▶ [Target pointing data]:
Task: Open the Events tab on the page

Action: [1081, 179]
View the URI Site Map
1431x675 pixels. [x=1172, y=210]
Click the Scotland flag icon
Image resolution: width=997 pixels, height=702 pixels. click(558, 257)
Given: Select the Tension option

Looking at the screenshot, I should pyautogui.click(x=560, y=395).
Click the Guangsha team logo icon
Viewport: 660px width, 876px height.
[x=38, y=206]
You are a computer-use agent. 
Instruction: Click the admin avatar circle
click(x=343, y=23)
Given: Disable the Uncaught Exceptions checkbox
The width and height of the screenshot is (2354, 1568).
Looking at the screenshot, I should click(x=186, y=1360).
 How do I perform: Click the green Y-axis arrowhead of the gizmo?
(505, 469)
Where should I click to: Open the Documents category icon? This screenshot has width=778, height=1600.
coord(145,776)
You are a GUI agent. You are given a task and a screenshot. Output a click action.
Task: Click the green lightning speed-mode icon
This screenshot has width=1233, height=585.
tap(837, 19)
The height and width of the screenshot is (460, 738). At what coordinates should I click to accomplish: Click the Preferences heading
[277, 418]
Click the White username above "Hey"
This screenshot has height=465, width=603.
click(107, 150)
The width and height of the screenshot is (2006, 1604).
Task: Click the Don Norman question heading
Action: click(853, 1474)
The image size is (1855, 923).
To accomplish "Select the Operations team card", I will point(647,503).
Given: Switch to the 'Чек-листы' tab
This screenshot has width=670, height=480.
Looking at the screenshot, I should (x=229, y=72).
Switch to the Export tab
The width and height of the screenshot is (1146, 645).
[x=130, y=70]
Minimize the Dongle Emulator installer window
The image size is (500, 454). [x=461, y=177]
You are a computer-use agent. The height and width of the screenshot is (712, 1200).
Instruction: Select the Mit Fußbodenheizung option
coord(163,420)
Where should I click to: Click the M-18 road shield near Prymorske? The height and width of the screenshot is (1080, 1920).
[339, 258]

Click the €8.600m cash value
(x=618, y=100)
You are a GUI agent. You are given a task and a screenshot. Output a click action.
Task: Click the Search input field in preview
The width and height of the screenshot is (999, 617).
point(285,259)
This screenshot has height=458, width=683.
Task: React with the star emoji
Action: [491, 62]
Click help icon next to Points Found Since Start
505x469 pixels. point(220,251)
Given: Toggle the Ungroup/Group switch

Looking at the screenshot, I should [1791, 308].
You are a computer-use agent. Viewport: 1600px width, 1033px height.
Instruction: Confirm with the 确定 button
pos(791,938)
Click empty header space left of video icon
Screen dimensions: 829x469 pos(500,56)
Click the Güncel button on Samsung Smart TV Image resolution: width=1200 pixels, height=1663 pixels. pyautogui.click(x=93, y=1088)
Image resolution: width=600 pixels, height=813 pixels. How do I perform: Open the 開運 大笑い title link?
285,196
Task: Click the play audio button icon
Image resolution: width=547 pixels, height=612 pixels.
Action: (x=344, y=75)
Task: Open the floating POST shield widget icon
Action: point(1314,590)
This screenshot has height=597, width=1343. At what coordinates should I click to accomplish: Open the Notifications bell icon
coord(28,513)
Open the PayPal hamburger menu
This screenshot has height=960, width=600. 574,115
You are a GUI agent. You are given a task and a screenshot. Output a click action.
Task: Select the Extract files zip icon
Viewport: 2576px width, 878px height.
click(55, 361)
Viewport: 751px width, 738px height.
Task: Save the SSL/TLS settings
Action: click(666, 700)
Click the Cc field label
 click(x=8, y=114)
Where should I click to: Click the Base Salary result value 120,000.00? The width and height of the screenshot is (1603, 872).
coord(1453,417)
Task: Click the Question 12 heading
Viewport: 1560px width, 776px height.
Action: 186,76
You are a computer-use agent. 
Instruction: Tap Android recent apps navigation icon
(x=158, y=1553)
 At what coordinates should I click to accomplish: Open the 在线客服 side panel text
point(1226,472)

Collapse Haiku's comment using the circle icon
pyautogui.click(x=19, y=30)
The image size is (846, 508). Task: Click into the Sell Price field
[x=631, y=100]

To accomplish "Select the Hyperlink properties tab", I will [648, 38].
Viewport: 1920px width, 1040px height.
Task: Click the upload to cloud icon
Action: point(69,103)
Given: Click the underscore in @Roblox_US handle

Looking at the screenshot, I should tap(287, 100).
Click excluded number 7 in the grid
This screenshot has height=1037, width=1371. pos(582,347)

▶ [Task]:
Retype all of the records above line for line, with no changes.

▶ [Complete response]:
Task: Open the Events tab on the page

Action: [1081, 179]
View the URI Site Map
1431x675 pixels. [x=1172, y=210]
Click the Scotland flag icon
Image resolution: width=997 pixels, height=702 pixels. click(558, 257)
Given: Select the Tension option

Looking at the screenshot, I should pyautogui.click(x=560, y=395).
Click the Guangsha team logo icon
Viewport: 660px width, 876px height.
[x=38, y=206]
You are a computer-use agent. 
Instruction: Click the admin avatar circle
click(x=343, y=23)
Given: Disable the Uncaught Exceptions checkbox
The width and height of the screenshot is (2354, 1568).
Looking at the screenshot, I should click(x=186, y=1360).
 How do I perform: Click the green Y-axis arrowhead of the gizmo?
(505, 469)
Where should I click to: Open the Documents category icon? This screenshot has width=778, height=1600.
coord(145,776)
You are a GUI agent. You are given a task and a screenshot. Output a click action.
Task: Click the green lightning speed-mode icon
This screenshot has width=1233, height=585.
tap(837, 19)
The height and width of the screenshot is (460, 738). At what coordinates should I click to accomplish: Click the Preferences heading
[277, 418]
Click the White username above "Hey"
This screenshot has height=465, width=603.
click(107, 150)
The width and height of the screenshot is (2006, 1604).
Task: Click the Don Norman question heading
Action: click(853, 1474)
The image size is (1855, 923).
To accomplish "Select the Operations team card", I will point(647,503).
Given: Switch to the 'Чек-листы' tab
This screenshot has width=670, height=480.
Looking at the screenshot, I should (x=229, y=72).
Switch to the Export tab
The width and height of the screenshot is (1146, 645).
[x=130, y=70]
Minimize the Dongle Emulator installer window
The image size is (500, 454). [x=461, y=177]
You are a computer-use agent. The height and width of the screenshot is (712, 1200).
Instruction: Select the Mit Fußbodenheizung option
coord(163,420)
Where should I click to: Click the M-18 road shield near Prymorske? The height and width of the screenshot is (1080, 1920).
[339, 258]

Click the €8.600m cash value
(x=618, y=100)
You are a GUI agent. You are given a task and a screenshot. Output a click action.
Task: Click the Search input field in preview
The width and height of the screenshot is (999, 617).
point(285,259)
This screenshot has height=458, width=683.
Task: React with the star emoji
Action: [491, 62]
Click help icon next to Points Found Since Start
505x469 pixels. point(220,251)
Given: Toggle the Ungroup/Group switch

Looking at the screenshot, I should [1791, 308].
You are a computer-use agent. Viewport: 1600px width, 1033px height.
Instruction: Confirm with the 确定 button
pos(791,938)
Click empty header space left of video icon
Screen dimensions: 829x469 pos(500,56)
Click the Güncel button on Samsung Smart TV Image resolution: width=1200 pixels, height=1663 pixels. pyautogui.click(x=93, y=1088)
Image resolution: width=600 pixels, height=813 pixels. How do I perform: Open the 開運 大笑い title link?
285,196
Task: Click the play audio button icon
Image resolution: width=547 pixels, height=612 pixels.
Action: (x=344, y=75)
Task: Open the floating POST shield widget icon
Action: point(1314,590)
This screenshot has height=597, width=1343. At what coordinates should I click to accomplish: Open the Notifications bell icon
coord(28,513)
Open the PayPal hamburger menu
This screenshot has height=960, width=600. 574,115
You are a GUI agent. You are given a task and a screenshot. Output a click action.
Task: Select the Extract files zip icon
Viewport: 2576px width, 878px height.
click(55, 361)
Viewport: 751px width, 738px height.
Task: Save the SSL/TLS settings
Action: click(666, 700)
Click the Cc field label
 click(x=8, y=114)
Where should I click to: Click the Base Salary result value 120,000.00? The width and height of the screenshot is (1603, 872).
coord(1453,417)
Task: Click the Question 12 heading
Viewport: 1560px width, 776px height.
Action: 186,76
You are a computer-use agent. 
Instruction: Tap Android recent apps navigation icon
(x=158, y=1553)
 At what coordinates should I click to accomplish: Open the 在线客服 side panel text
point(1226,472)

Collapse Haiku's comment using the circle icon
pyautogui.click(x=19, y=30)
The image size is (846, 508). Task: Click into the Sell Price field
[x=631, y=100]

To accomplish "Select the Hyperlink properties tab", I will [648, 38].
Viewport: 1920px width, 1040px height.
Task: Click the upload to cloud icon
Action: point(69,103)
Given: Click the underscore in @Roblox_US handle

Looking at the screenshot, I should tap(287, 100).
Click excluded number 7 in the grid
This screenshot has height=1037, width=1371. pos(582,347)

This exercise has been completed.